The student voice of Washington State University since 1895

The Daily Evergreen

The student voice of Washington State University since 1895

The Daily Evergreen

The student voice of Washington State University since 1895

The Daily Evergreen

New UCORE designation dives deeper into equity and justice

New UCORE designation has 21 courses, raises UCORE curriculum to seven designations
Director Ashley Boyd, who will be UCORE’s first director to see this new desgination implemented

WSU is beginning the semester with a new University Common Requirements director and a new course designation titled “Inquiry into Equity and Justice,” focusing on critically examining power dynamics and understanding structural inequities.

Incoming UCORE director Ashley Boyd said that the EQJS (Equity and Justice) designation will help students to think critically about issues that appear in the news and their world, helping them to understand different perspectives. 
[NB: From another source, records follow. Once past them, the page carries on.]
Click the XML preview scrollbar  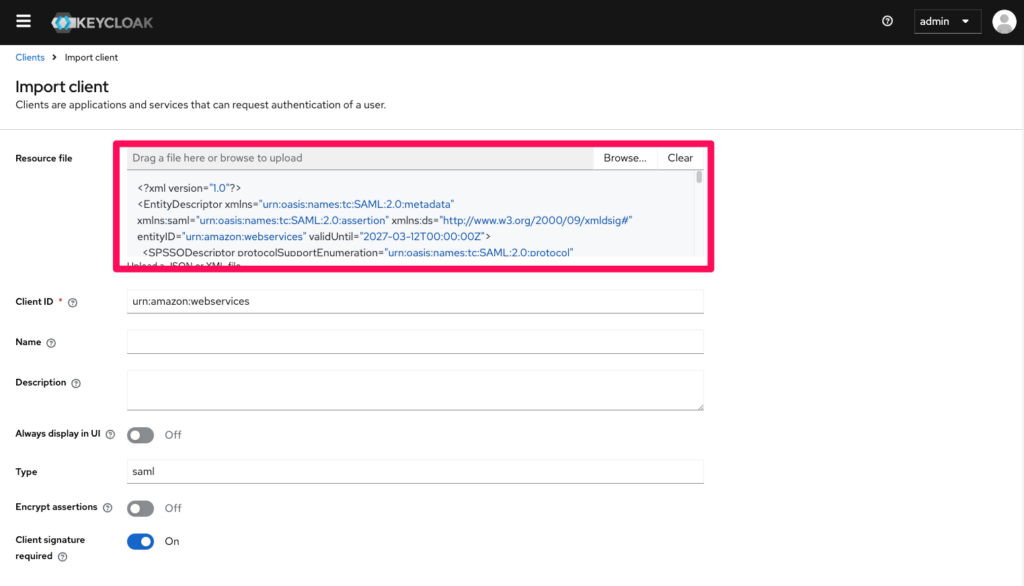point(699,178)
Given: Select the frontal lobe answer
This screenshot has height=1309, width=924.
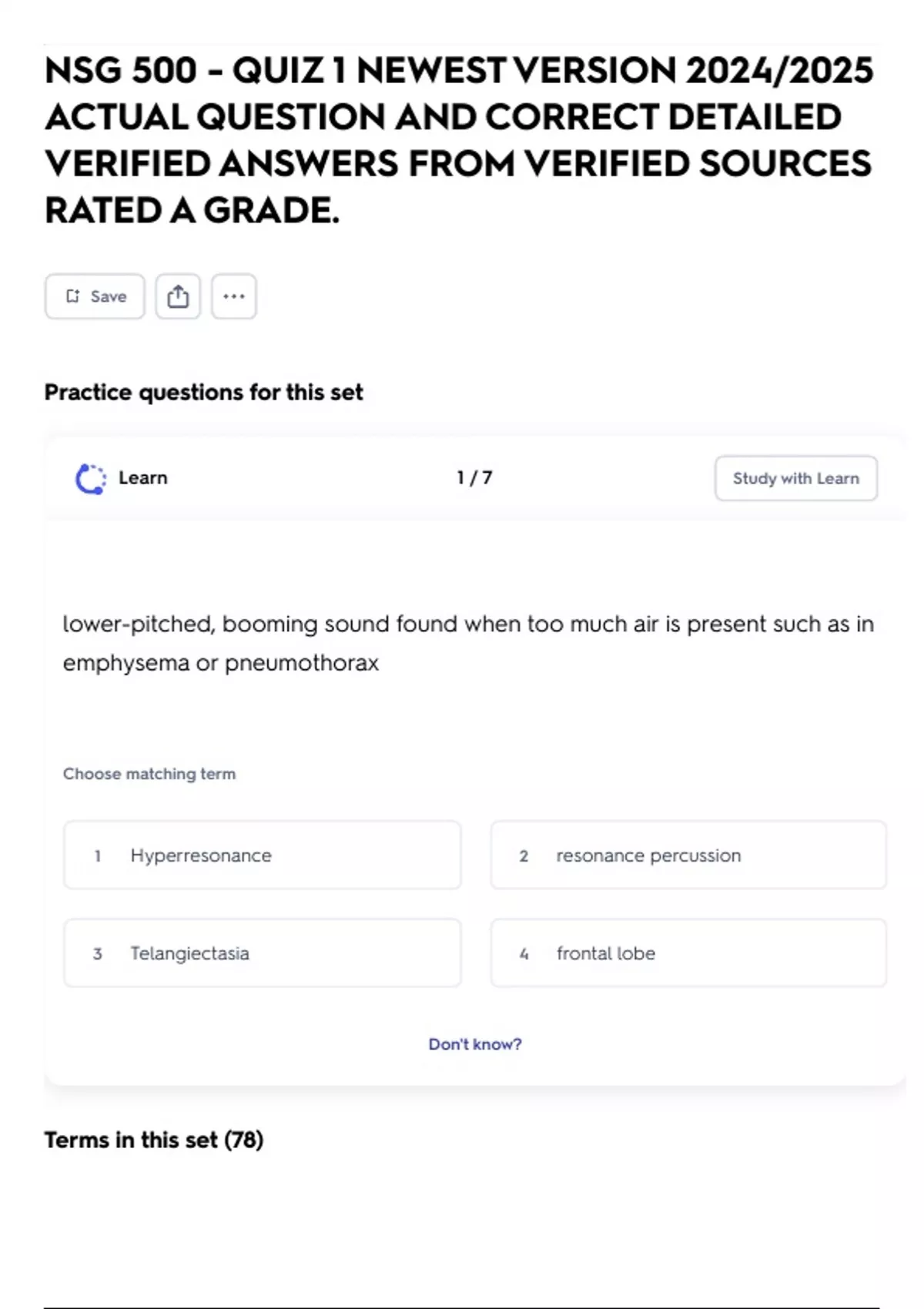Looking at the screenshot, I should (x=688, y=953).
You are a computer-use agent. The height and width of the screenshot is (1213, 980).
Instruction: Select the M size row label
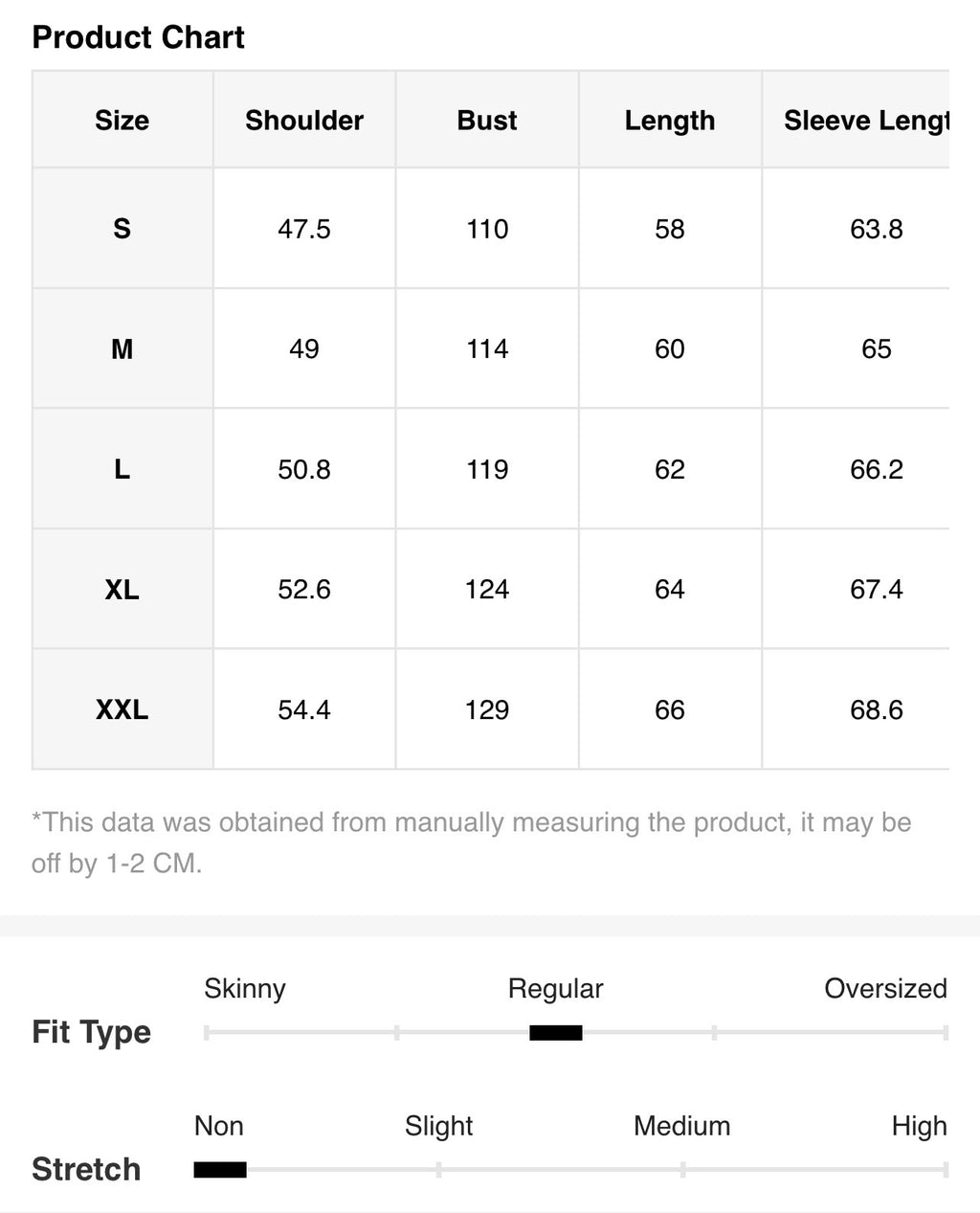coord(122,348)
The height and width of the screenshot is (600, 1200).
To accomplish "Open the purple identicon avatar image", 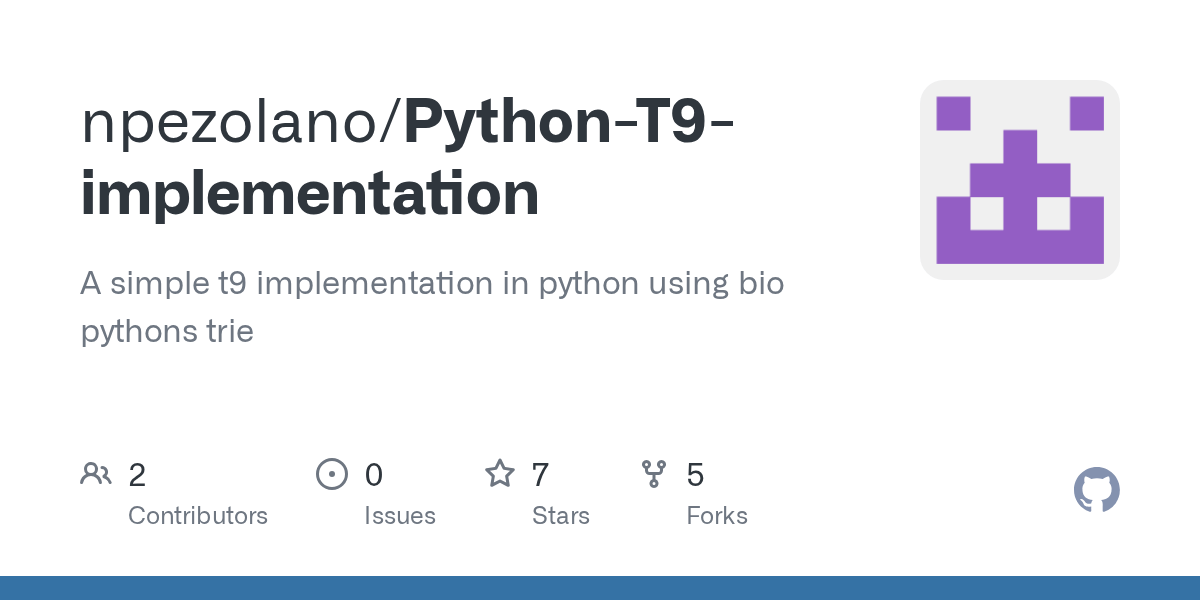I will tap(1020, 180).

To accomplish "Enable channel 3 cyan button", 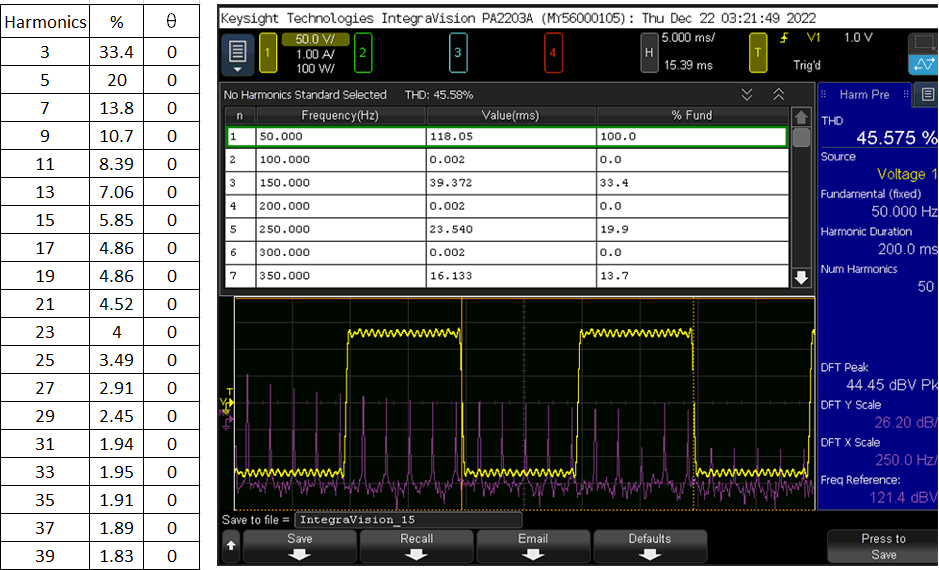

The College of Arts and Sciences, as well as the College of Veterinary Medicine, are the only two colleges so far that require students to fulfill the seventh UCORE requirement, Boyd said. Students are only required to complete this UCORE if they have a fall 2023 admission and beyond.

Currently WSU has about 21 courses under the new EQJS designation, but they are working on others, Boyd said. This new designation went into effect at the beginning of this semester, expanding the UCORE curriculum from six to seven designations. 

“Criminal justice classes look at power and inequity in the justice system, but then there’s of course women’s gender and sexuality classes,” Boyd said. “Anything that is critical of power structures and looking at the ways that groups have been marginalized and uncovering those sorts of dynamics is what they’ll be focused on.”

Boyd began her position as UCORE director Sept. 1, and additionally, is an associate professor of English at WSU. With a background in social justice education, Boyd said that she works with teachers revolving around topics like racial literacy and inclusive equity. 

“I have long professed that critical content can be in any discipline area,” Boyd said. “A lot of students already are critically oriented, but we’re giving them opportunities to practice those skills and then hopefully transfer them into the real world.”

In addition, Boyd also brings knowledge about information literacy in the wake of ChatGPT within classrooms to her new UCORE director position. Information literacy is one of seven WSU Undergraduate Learning Goals, and these goals overlap with the UCORE courses.

“One of my goals is to kind of reassess what we mean by information literacy in the era of ChatGPT, and how it might inform what’s happening in the UCORE classes,” Boyd said.

Many of these courses previously filled the diversity (DIVR) UCORE requirement, but now fall under the EQJS designation, Boyd said. One of the classes that used to fulfill a DIVR requirement, but is now under the EQJS designation is Introduction to Women’s, Gender and Sexuality Studies (WGSS 101).

Scholarly associate professor Marian Sciachitano teaches WGSS 101. When the class fell under the DIVR requirement, it was more broad and generalized, compared to the more critical and focused designation of EQJS.

“If you’re going to use an equity and justice framework, you have to also connect it to actual changing policies and changing institutions,” Sciachitano said.  “We’re losing hope for equity, gender equity, gender justice, you know in a lot of different ways, so I wanted to be able to understand some of the differences … I do think that if it was just a diversity class, I wouldn’t have gone into talking about these differences.”

Boyd said that professors can apply for the new EQJS designation, or they can convert classes into the EQJS designation if they previously fell under the DIVR requirement.